In the last 3 days all the work has been on optimization, below is a summary of changes and the speedups they produces (speedup = old render time / new render time)
- Changing intersector from Trumbore/Moller to Optimized Wald Projection -> 0.25
- 2x2 Packet Tracing (SSE/SSE2 using SIMD intrinsics) -> 3.0-4.0
- Including ordering information into traversal (do not traverse BVH box if intersection was found in previous boxes and t intersection <> 1.8, 2x2-> 1.3
- SIMDifying primary ray packet generation (instead of looping to generate the 4 rays) -> 1.05
- Changing BVH traversal from recursive to iterative: Mono->1.04, 2x2->soon
- Changing BVH memory allocation scheme to improve traversal cache friendliness: soon
- Chancing BVH build algorithm (to SAH?): soon
I am also planning to have a look at gcc's profile guided optimization. Acovea seems to be a fun thing to try as well.
Talking about low level optimization, I recently read Randall Hyde's Write Great Code-Vol I, and reading Vol II, which are nice as refreshers on assembly and low level optimization as well as nice summaries of what modern compilers do and more importantly do not do although one might expect it.
The publicly available Software Optimization Guide for AMD64 Processors is also similar in a way, in that it provides a list of do's and dont's for the mentioned processors, but many things apply in general as well, the nice thing is that there is an example for each case.

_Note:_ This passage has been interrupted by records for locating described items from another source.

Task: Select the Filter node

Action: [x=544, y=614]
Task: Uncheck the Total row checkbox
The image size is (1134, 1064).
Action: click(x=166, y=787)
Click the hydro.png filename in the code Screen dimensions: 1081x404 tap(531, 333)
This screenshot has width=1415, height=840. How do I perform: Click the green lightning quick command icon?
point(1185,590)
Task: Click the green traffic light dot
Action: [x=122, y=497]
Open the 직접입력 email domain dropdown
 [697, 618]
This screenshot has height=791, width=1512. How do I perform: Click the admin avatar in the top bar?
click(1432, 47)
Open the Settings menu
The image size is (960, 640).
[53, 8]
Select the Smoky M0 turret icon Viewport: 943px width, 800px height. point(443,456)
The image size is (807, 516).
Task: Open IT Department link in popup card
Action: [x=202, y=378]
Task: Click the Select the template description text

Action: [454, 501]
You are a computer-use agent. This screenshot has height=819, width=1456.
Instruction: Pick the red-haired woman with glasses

Another fun thing is superoptimizers, and the fact that a perfect super optimization is actually a NP-Hard problem and that is of course not a surprise, the interesting thing about it is that actually most if not all fun games are also NP-Hard, since as soon as a game is found not to be NP-Hard it is considered 'solved', and it not really fun to play when one knows the solution,
this might explain why so many of us are attracted to optimization because it is actually NP-Hard (fun!). The same goes for AI and other game related technologies.
Basically all we are trying to do is to surf on the edge of the current technology and try to push the most out of it by using algorithms that were not possible before but are almost possible now if optimized.